(Problem requirements)
Word for word, restate the records that follow.

Start of Material supplied

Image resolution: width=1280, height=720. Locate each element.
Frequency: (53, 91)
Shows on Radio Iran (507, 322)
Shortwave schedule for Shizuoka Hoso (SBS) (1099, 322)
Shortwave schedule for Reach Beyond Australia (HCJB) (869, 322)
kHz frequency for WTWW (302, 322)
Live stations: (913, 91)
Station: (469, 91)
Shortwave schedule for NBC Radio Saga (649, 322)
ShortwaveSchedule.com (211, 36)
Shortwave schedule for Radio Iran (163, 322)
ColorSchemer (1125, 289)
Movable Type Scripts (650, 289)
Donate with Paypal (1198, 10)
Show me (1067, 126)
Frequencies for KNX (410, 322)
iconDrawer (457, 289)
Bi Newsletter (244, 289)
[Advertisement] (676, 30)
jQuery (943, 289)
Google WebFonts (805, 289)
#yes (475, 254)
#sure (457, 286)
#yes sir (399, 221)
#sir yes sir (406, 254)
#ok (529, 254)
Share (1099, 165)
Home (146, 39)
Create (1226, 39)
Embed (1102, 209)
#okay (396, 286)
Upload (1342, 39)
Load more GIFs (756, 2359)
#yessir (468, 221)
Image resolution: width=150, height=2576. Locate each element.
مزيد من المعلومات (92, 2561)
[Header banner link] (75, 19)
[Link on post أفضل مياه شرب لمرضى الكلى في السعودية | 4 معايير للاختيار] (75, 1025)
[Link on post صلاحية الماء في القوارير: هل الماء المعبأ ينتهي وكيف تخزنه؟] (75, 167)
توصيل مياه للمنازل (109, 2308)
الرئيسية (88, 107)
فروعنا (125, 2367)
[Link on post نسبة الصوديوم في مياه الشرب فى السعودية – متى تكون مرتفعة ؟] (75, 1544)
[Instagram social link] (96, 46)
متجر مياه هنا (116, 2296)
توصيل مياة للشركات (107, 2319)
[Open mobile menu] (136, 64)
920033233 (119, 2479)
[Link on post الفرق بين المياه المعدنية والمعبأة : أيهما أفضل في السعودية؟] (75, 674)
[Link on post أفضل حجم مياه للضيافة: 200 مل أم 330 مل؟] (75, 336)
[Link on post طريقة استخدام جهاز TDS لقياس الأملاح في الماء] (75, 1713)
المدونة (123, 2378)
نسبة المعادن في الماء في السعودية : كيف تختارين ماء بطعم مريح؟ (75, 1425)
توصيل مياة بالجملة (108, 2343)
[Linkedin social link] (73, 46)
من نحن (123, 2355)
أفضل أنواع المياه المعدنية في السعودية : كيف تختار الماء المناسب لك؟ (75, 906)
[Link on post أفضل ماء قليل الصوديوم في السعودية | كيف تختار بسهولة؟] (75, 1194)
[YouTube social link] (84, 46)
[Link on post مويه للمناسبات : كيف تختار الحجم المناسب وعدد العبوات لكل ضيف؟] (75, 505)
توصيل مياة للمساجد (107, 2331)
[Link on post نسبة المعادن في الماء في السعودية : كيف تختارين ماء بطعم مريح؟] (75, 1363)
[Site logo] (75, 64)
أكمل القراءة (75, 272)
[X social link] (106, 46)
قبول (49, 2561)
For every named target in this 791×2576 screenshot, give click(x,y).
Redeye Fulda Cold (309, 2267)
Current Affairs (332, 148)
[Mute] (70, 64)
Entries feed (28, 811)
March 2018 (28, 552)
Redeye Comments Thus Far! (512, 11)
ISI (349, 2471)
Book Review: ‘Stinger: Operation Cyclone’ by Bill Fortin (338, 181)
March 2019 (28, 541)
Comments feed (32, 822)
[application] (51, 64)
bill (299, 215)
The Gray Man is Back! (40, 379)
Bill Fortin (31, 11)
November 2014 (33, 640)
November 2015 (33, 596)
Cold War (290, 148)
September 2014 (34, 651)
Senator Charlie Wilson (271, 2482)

End of Material supplied

(Exercise output)
Image resolution: width=1280, height=720. Locate each element.
Frequency: (53, 91)
Shows on Radio Iran (507, 322)
Shortwave schedule for Shizuoka Hoso (SBS) (1099, 322)
Shortwave schedule for Reach Beyond Australia (HCJB) (869, 322)
kHz frequency for WTWW (302, 322)
Live stations: (913, 91)
Station: (469, 91)
Shortwave schedule for NBC Radio Saga (649, 322)
ShortwaveSchedule.com (211, 36)
Shortwave schedule for Radio Iran (163, 322)
ColorSchemer (1125, 289)
Movable Type Scripts (650, 289)
Donate with Paypal (1198, 10)
Show me (1067, 126)
Frequencies for KNX (410, 322)
iconDrawer (457, 289)
Bi Newsletter (244, 289)
[Advertisement] (676, 30)
jQuery (943, 289)
Google WebFonts (805, 289)
#yes (475, 254)
#sure (457, 286)
#yes sir (399, 221)
#sir yes sir (406, 254)
#ok (529, 254)
Share (1099, 165)
Home (146, 39)
Create (1226, 39)
Embed (1102, 209)
#okay (396, 286)
Upload (1342, 39)
Load more GIFs (756, 2359)
#yessir (468, 221)
Image resolution: width=150, height=2576. Locate each element.
مزيد من المعلومات (92, 2561)
[Header banner link] (75, 19)
[Link on post أفضل مياه شرب لمرضى الكلى في السعودية | 4 معايير للاختيار] (75, 1025)
[Link on post صلاحية الماء في القوارير: هل الماء المعبأ ينتهي وكيف تخزنه؟] (75, 167)
توصيل مياه للمنازل (109, 2308)
الرئيسية (88, 107)
فروعنا (125, 2367)
[Link on post نسبة الصوديوم في مياه الشرب فى السعودية – متى تكون مرتفعة ؟] (75, 1544)
[Instagram social link] (96, 46)
متجر مياه هنا (116, 2296)
توصيل مياة للشركات (107, 2319)
[Open mobile menu] (136, 64)
920033233 (119, 2479)
[Link on post الفرق بين المياه المعدنية والمعبأة : أيهما أفضل في السعودية؟] (75, 674)
[Link on post أفضل حجم مياه للضيافة: 200 مل أم 330 مل؟] (75, 336)
[Link on post طريقة استخدام جهاز TDS لقياس الأملاح في الماء] (75, 1713)
المدونة (123, 2378)
نسبة المعادن في الماء في السعودية : كيف تختارين ماء بطعم مريح؟ (75, 1425)
توصيل مياة بالجملة (108, 2343)
[Linkedin social link] (73, 46)
من نحن (123, 2355)
أفضل أنواع المياه المعدنية في السعودية : كيف تختار الماء المناسب لك؟ (75, 906)
[Link on post أفضل ماء قليل الصوديوم في السعودية | كيف تختار بسهولة؟] (75, 1194)
[YouTube social link] (84, 46)
[Link on post مويه للمناسبات : كيف تختار الحجم المناسب وعدد العبوات لكل ضيف؟] (75, 505)
توصيل مياة للمساجد (107, 2331)
[Link on post نسبة المعادن في الماء في السعودية : كيف تختارين ماء بطعم مريح؟] (75, 1363)
[Site logo] (75, 64)
أكمل القراءة (75, 272)
[X social link] (106, 46)
قبول (49, 2561)
For every named target in this 791×2576 screenshot, give click(x,y).
Redeye Fulda Cold (309, 2267)
Current Affairs (332, 148)
[Mute] (70, 64)
Entries feed (28, 811)
March 2018 (28, 552)
Redeye Comments Thus Far! (512, 11)
ISI (349, 2471)
Book Review: ‘Stinger: Operation Cyclone’ by Bill Fortin (338, 181)
March 2019 (28, 541)
Comments feed (32, 822)
[application] (51, 64)
bill (299, 215)
The Gray Man is Back! (40, 379)
Bill Fortin (31, 11)
November 2014 (33, 640)
November 2015 (33, 596)
Cold War (290, 148)
September 2014 (34, 651)
Senator Charlie Wilson (271, 2482)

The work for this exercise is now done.